Pour lutter contre le décrochage scolaire et l’ennui, offrir une autre formation aux enseignants constitue également un remède efficace. Nombre de mes collègues ayant développé ce point, je n’évoquerai pas la mécanique qui permettrait une autre formation. À nos yeux, le principe « 3 + 2 » que Michel Le Scouarnec a décrit est une bonne solution. Nous pourrions y revenir plus en détail à d’autres occasions.

En matière de pédagogie, les valeurs qui sont défendues doivent évoluer. Jules Ferry, c’est bien, Freinet, c’est bien, mais, depuis, il y a eu du nouveau sur de nombreux sujets !

Les élèves doivent apprendre à coopérer plutôt qu’à s’opposer, à participer y compris à l’oral. Ils doivent apprendre à se tromper : on parlerait bien mieux les langues vivantes étrangères si l’on pouvait prendre le risque de s’exprimer de façon fautive. Ils doivent apprendre à travailler par projets, individuels ou collectifs. Il nous faut prendre en compte le fait que, depuis cinquante ans, le monde a profondément changé et que l’école essaie de faire au mieux face à ces mutations.

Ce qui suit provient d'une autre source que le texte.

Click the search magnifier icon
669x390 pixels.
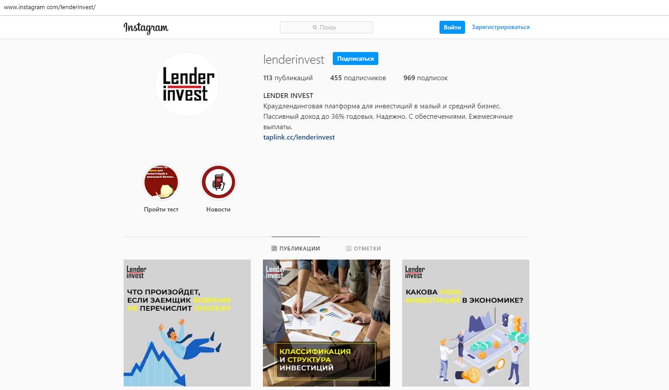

Par conséquent, la formation des enseignants doit être adaptée à toutes ces nouveautés. Faute de quoi, nous constaterons toujours du décrochage massif, de l’ennui à l’école, lesquels peuvent aussi malheureusement produire de la violence.

J’en viens au troisième levier, qui s’inscrit dans la suite logique de notre raisonnement. Même si cela semble une idée originale qui peut prêter à sourire, nous pensons qu’il faut promouvoir le bien-être à l’école.

Je souhaite appeler votre attention sur le fait que nous avons en France de très bons élèves qui sont extrêmement malheureux. Songez au nombre de tentatives de suicide en classes préparatoires aux grandes écoles. Ces élèves, en pleine réussite scolaire, ce qui contribue à améliorer le classement de notre pays dans l’enquête PISA, personne n’en parle jamais. Je demande qu’un travail approfondi soit entrepris sur ce sujet qui pose la question des formes de la réussite scolaire.

Enfin, il faut aussi un accompagnement, c’est-à-dire des psychologues, des éducateurs. Nos enseignants doivent être sensibilisés à ces questions. Prenons en compte le bien-être de l’enfant. Cela passe par de la prévention, la lutte contre les discriminations et l’addiction à l’alcool. André Reichardt a d’ailleurs étudié le problème de l’alcoolisation des jeunes, phénomène qui peut apparaître dès l’âge de onze ans pour un certain nombre d’entre eux.

Du travail reste donc à accomplir pour que le bien-être à l’école permette la réussite de tous à l’école.

Monsieur le ministre, nous comptons sur vous pour relever tous ces défis, même s’il s’agit, nous en sommes conscients, d’une mission difficile. (Applaudissements sur les travées du groupe écologiste, du groupe socialiste et du groupe CRC.)